# Short problem
Count the lines in the items below that contain the string "field", treating uppercase and lowercase as different. Reply with the number only.

(Word and item position data)
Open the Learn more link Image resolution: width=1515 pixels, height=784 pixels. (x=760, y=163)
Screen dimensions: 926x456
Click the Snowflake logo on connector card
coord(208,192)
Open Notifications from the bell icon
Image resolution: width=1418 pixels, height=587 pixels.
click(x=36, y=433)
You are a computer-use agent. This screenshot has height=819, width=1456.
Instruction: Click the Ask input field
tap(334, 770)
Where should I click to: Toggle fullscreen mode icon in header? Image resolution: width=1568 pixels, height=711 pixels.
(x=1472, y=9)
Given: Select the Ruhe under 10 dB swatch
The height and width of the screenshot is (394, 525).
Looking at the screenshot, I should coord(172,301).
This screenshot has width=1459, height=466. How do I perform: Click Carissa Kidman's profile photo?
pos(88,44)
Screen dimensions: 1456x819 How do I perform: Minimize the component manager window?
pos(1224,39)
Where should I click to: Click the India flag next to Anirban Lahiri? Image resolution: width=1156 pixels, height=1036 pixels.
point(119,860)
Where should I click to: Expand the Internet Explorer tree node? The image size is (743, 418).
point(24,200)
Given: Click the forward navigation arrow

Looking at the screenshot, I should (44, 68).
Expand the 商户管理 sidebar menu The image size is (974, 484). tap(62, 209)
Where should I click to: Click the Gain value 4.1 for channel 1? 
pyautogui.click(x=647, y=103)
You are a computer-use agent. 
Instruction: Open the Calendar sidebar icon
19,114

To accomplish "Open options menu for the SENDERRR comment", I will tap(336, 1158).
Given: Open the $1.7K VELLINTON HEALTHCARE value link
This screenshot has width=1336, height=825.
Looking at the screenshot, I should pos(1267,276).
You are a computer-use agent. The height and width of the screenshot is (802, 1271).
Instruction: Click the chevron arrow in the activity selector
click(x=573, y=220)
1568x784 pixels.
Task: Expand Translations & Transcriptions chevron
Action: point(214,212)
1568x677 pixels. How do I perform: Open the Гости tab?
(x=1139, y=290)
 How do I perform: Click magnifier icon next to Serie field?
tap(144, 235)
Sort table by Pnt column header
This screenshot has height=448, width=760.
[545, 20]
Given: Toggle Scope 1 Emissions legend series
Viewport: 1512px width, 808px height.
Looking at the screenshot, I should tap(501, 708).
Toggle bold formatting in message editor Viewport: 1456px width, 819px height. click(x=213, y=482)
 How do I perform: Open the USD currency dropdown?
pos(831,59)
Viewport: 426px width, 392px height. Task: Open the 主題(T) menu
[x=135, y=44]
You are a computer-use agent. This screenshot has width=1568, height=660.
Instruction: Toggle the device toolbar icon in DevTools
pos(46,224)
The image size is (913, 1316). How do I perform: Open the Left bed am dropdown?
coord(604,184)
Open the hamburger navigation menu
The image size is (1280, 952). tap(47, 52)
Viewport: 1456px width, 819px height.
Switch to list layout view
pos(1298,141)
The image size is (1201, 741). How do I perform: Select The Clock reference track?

# Expected answer
2